→ EXERCISE AIM
Could you please return each line of the data that has the word "label"?

→ RECORDS PROVIDED
╭──

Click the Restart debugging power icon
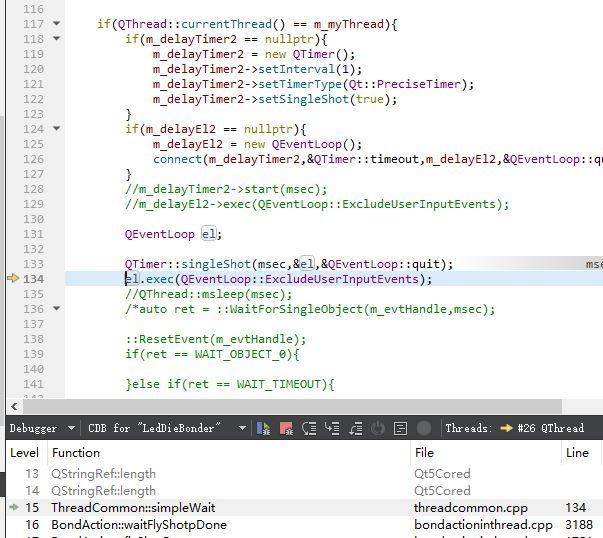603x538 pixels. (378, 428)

╰──
╭──

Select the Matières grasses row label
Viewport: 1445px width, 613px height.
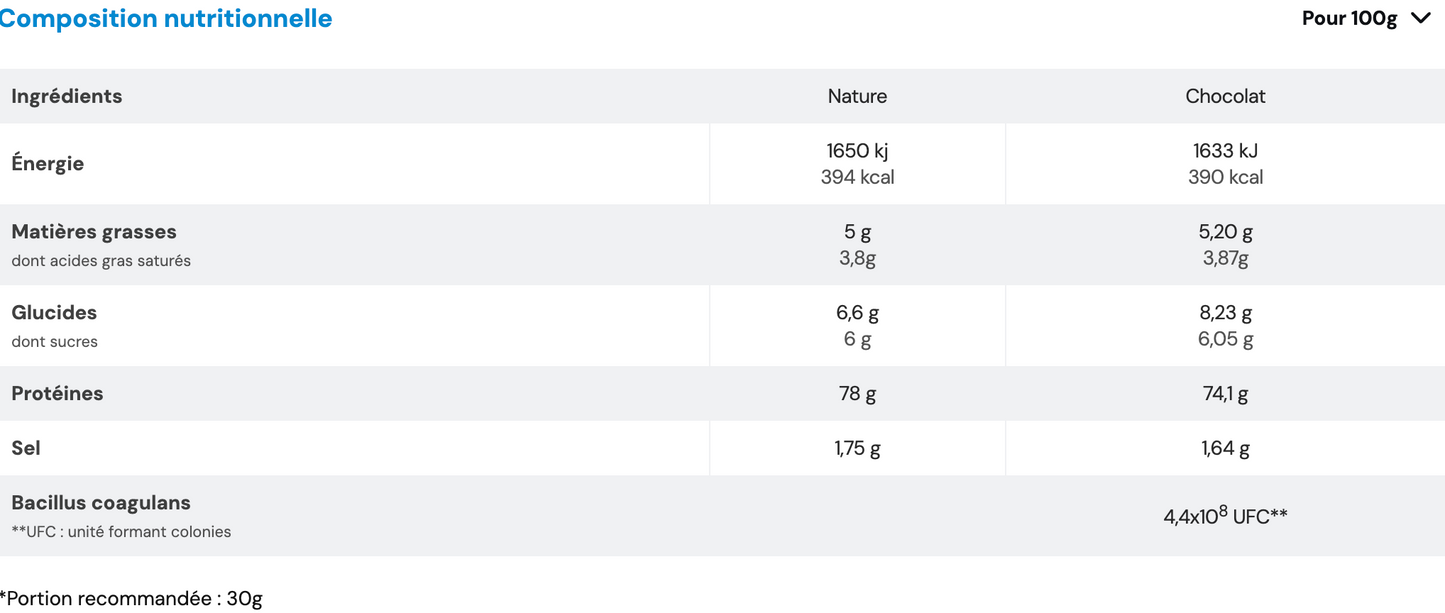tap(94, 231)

╰──
╭──

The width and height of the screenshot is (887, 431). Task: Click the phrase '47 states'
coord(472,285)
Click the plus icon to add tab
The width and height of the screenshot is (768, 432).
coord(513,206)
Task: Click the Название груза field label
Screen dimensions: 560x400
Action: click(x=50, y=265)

╰──

→ SOLUTION TO THE EXERCISE
Select the Matières grasses row label
Task: Click the Название груза field label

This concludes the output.